Criar Poder Popular: os próximos passos na organização da classe

Assim sendo, se coloca um problema de fundo, um zumbido que ressoa nos ouvidos de uma parte da esquerda organizada, mas que ela quer deixar de lado, em vez de buscar suas causas e formular políticas concretas para solucioná-lo. Esse problema é o dos instrumentos de luta da classe; as formas organizativas de que ela dispõe para enfrentar os ataques do capital. É preciso entender a profundidade do descolamento desses instrumentos para lutar por eles e dentro deles.

A esquerda socialista, a que despreza as alianças programáticas com a burguesia, possui certos consensos programáticos; é preciso dar-lhes forma concreta, tática, na base. É essa rearticulação da base que permitirá, num futuro (talvez não tão próximo), uma rearticulação das grandes ferramentas de luta. É essa rearticulação da base que permitirá que o saldo do programa das eleições diretas não seja, novamente, um aumento na ilusão popular quanto à institucionalidade – saída, aliás, desejada pelo campo de apoio ao PT, com a pré-campanha para a presidência de Lula em 2018. A essa rearticulação podemos aproximar o conceito do Poder Popular: é construindo na base espaços de disputa para criação de uma nova hegemonia, já distante da conciliação de classes e da direita, que poderemos trazer de volta ao centro da luta política o proletariado consciente e também a partir desses instrumentos é que aumenta a propagação da política verdadeiramente proletária, descompromissada com os interesses da burguesia.
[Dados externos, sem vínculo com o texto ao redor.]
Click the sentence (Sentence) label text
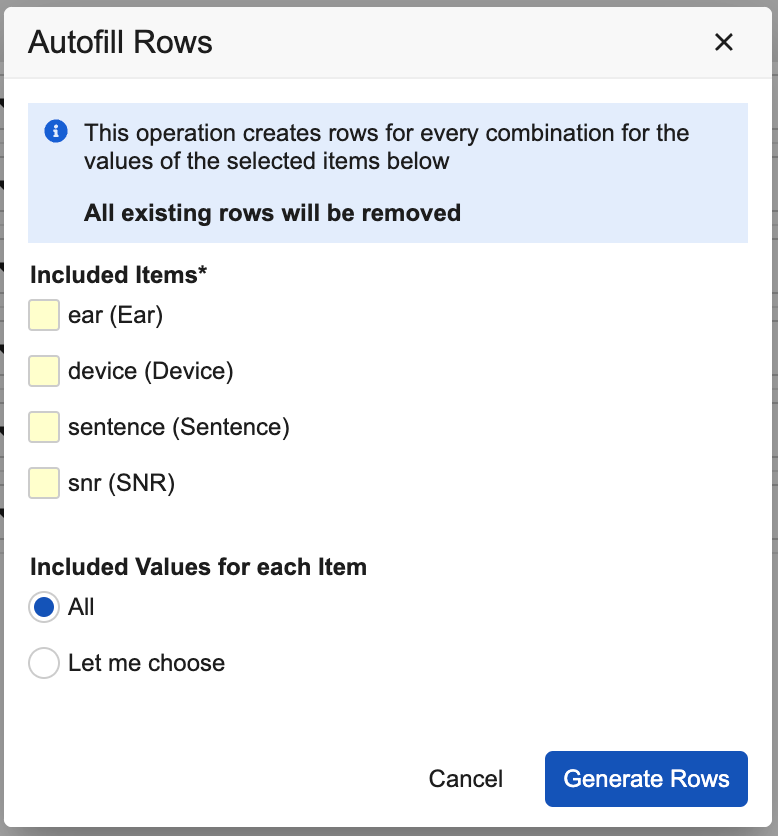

A Greve Geral do 28A mostrou possibilidades concretas disso, como já falado; a do dia 30 de junho mostrará? O que cabe agora é perceber: essa rearticulação está sendo já feita, em alguma medida. Nos aparatos sindicais, existe uma (crescente, mas ainda) pequena decadência dos setores de conciliação e abertura para os setores de radicalização, da esquerda socialista; na construção nos locais de moradia, estão sendo feitas, dia após dia, comitês locais da Frente Povo Sem Medo, os chamados “Bairros Sem Medo”, para articulação da população local. Não são ainda as construções hegemônicas na classe, mas são seu embrião. Um embrião que sustentará a política da esquerda socialista nos dois casos que se avizinham: uma retomada da conciliação através de um Lula 2018 (ou mesmo 2017, caso consigamos as eleições diretas) ou a manutenção de um governo abertamente de direita, legatário direto de Temer.